(Pixel coordinate grounding data)
══════════

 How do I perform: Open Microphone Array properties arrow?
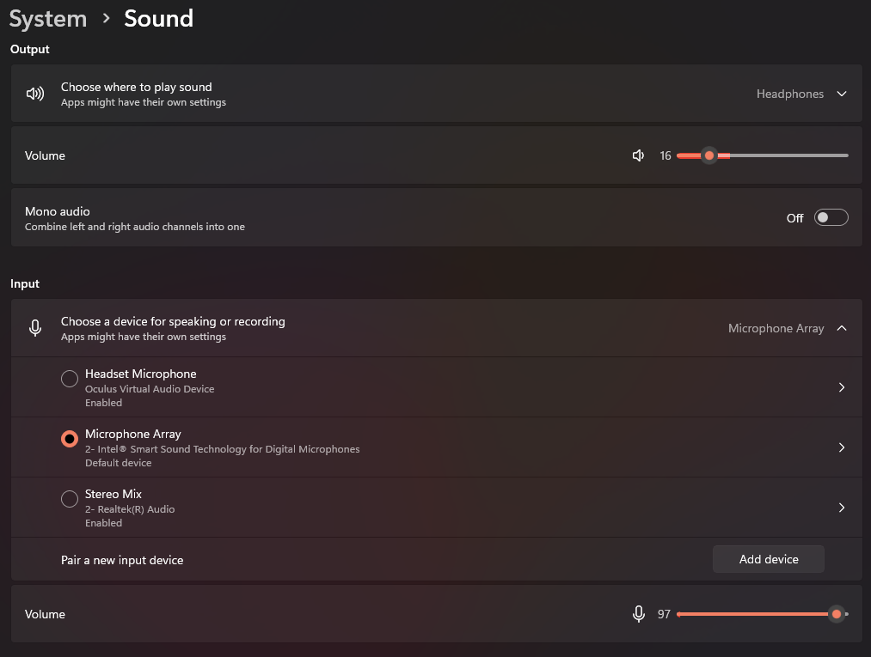(x=842, y=447)
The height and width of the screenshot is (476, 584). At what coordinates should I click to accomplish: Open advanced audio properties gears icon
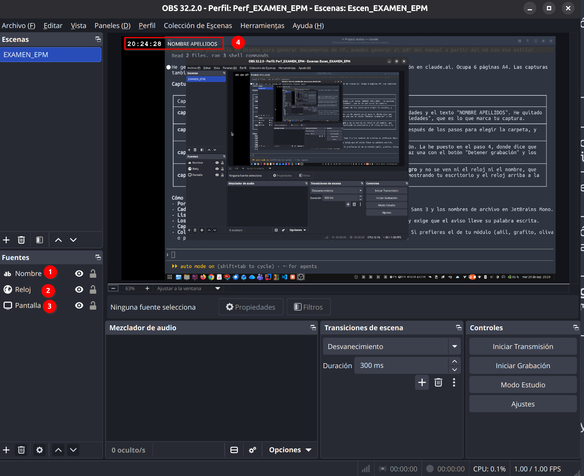pos(252,450)
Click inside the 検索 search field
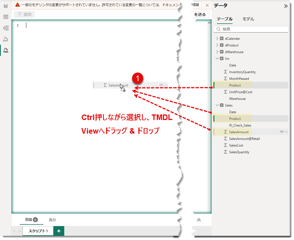Screen dimensions: 294x240 [x=250, y=29]
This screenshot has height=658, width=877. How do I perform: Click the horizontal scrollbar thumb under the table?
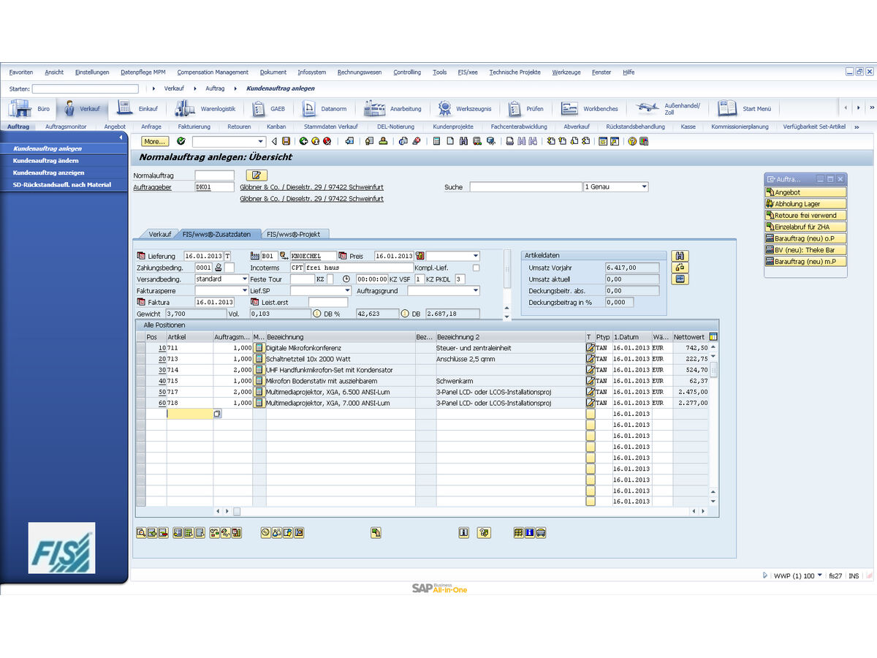[x=227, y=511]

══════════

What needs to be done
Reproduce every line above as written, skipping pictures.

Expected answer
 How do I perform: Open Microphone Array properties arrow?
(x=842, y=447)
The height and width of the screenshot is (476, 584). At what coordinates should I click to accomplish: Open advanced audio properties gears icon
pos(252,450)
Click inside the 検索 search field
Screen dimensions: 294x240 [x=250, y=29]
This screenshot has height=658, width=877. How do I perform: Click the horizontal scrollbar thumb under the table?
[x=227, y=511]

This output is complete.